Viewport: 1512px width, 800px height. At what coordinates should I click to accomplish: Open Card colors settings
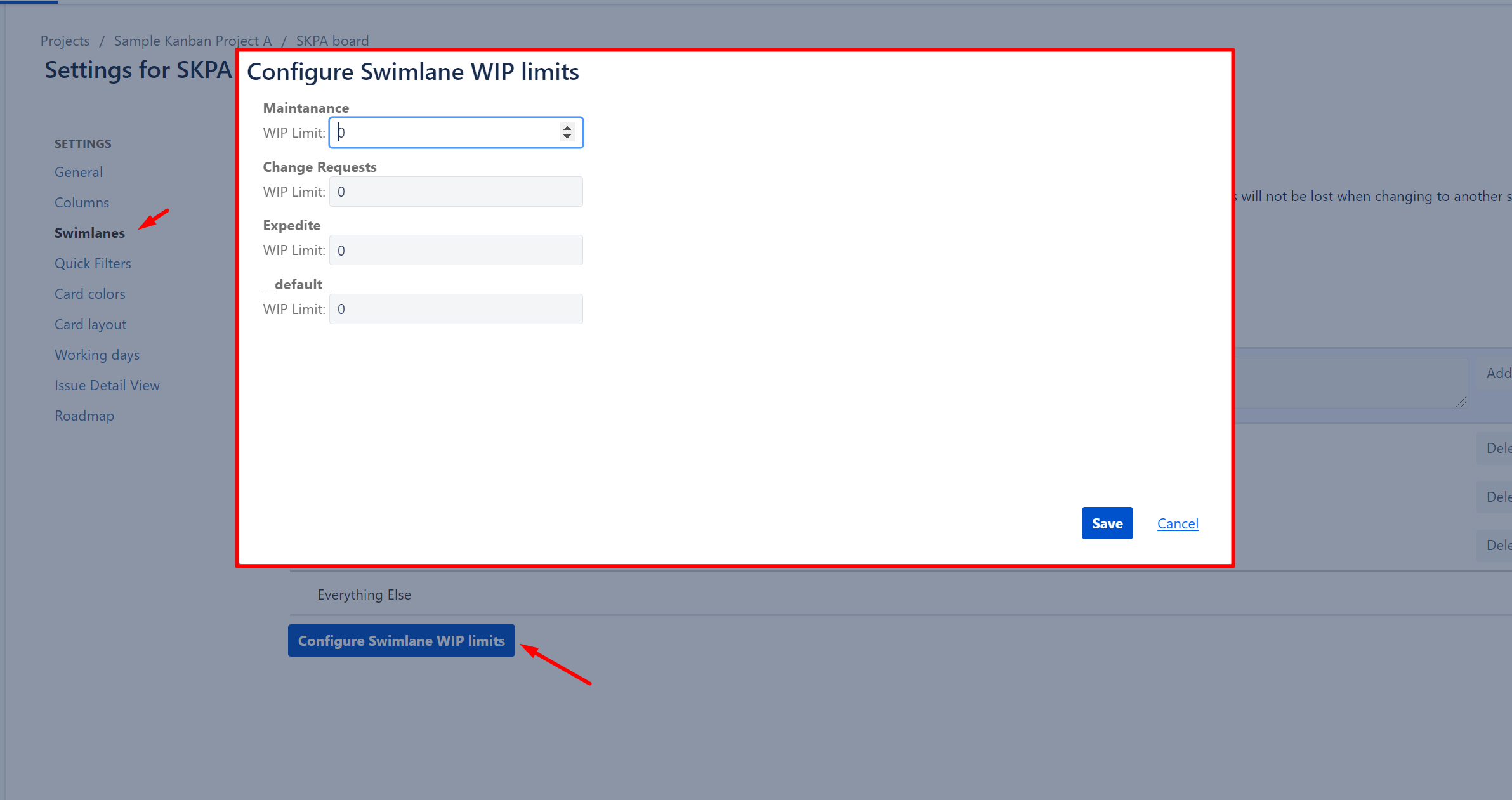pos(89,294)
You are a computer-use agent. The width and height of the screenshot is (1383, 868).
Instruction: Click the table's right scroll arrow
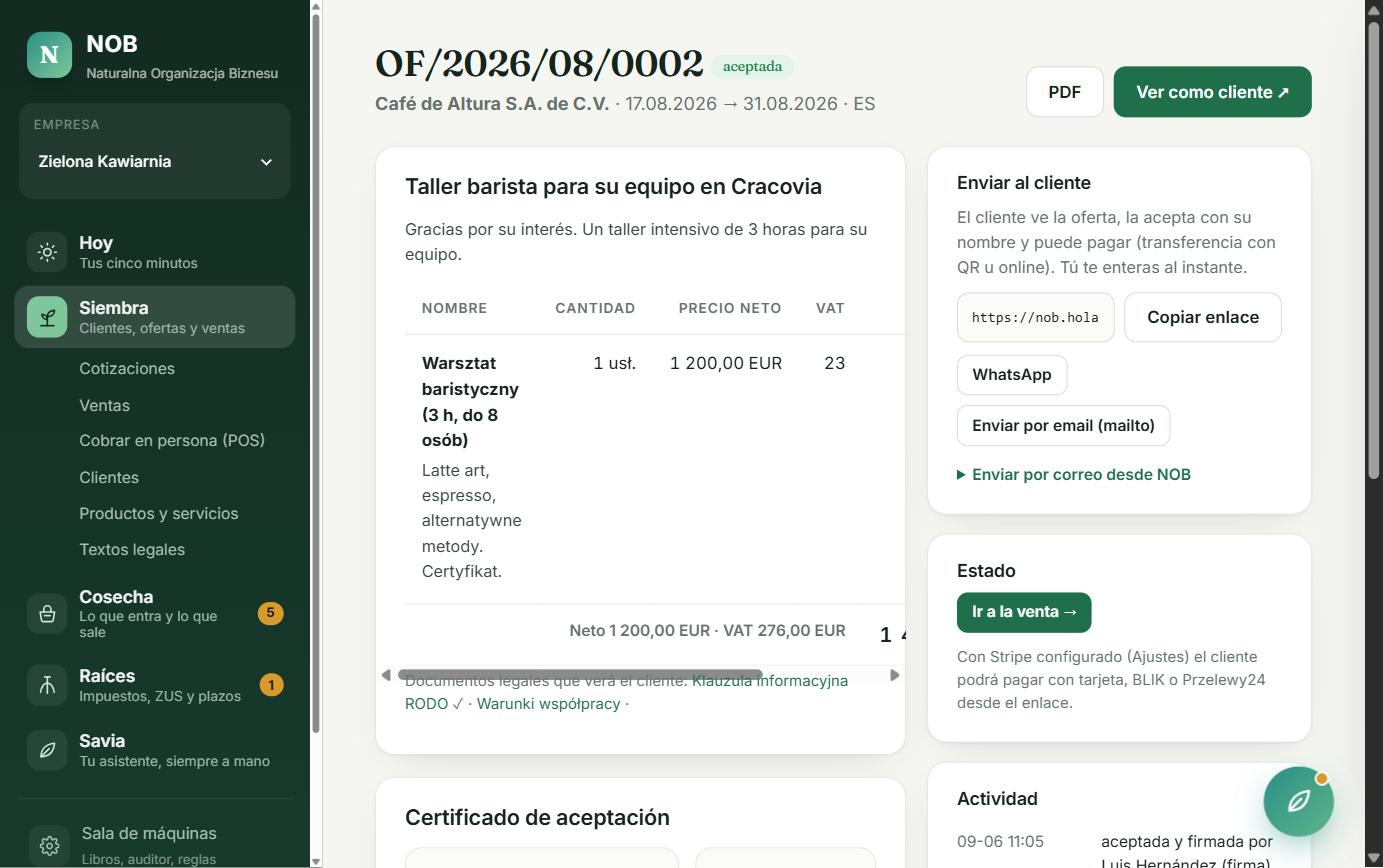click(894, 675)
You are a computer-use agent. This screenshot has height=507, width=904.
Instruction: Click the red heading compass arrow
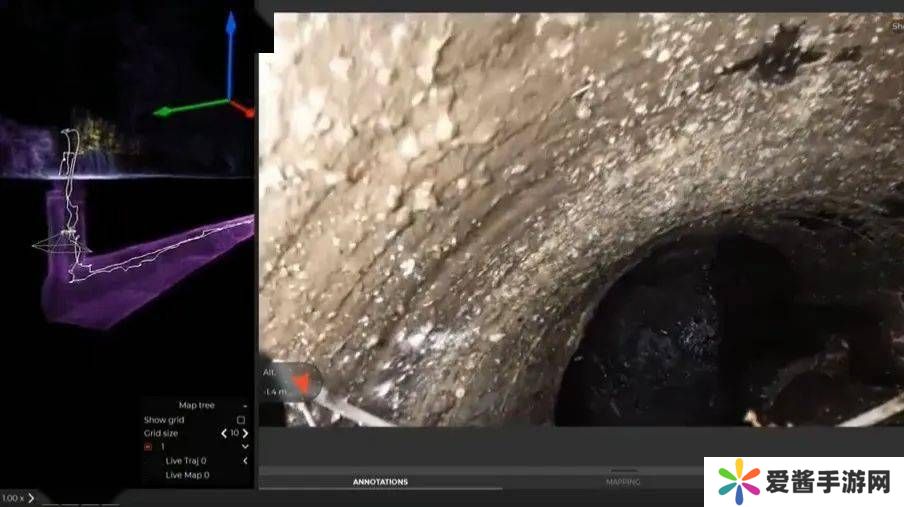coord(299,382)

====================

Your instructions -
Copy the text of all three items above word for word, leaving out the pictures.

The solution -
Viewport: 1512px width, 800px height. At what coordinates should I click to accomplish: Open Card colors settings
pos(89,294)
You are a computer-use agent. The width and height of the screenshot is (1383, 868).
Instruction: Click the table's right scroll arrow
click(894, 675)
You are a computer-use agent. This screenshot has height=507, width=904.
Instruction: Click the red heading compass arrow
coord(299,382)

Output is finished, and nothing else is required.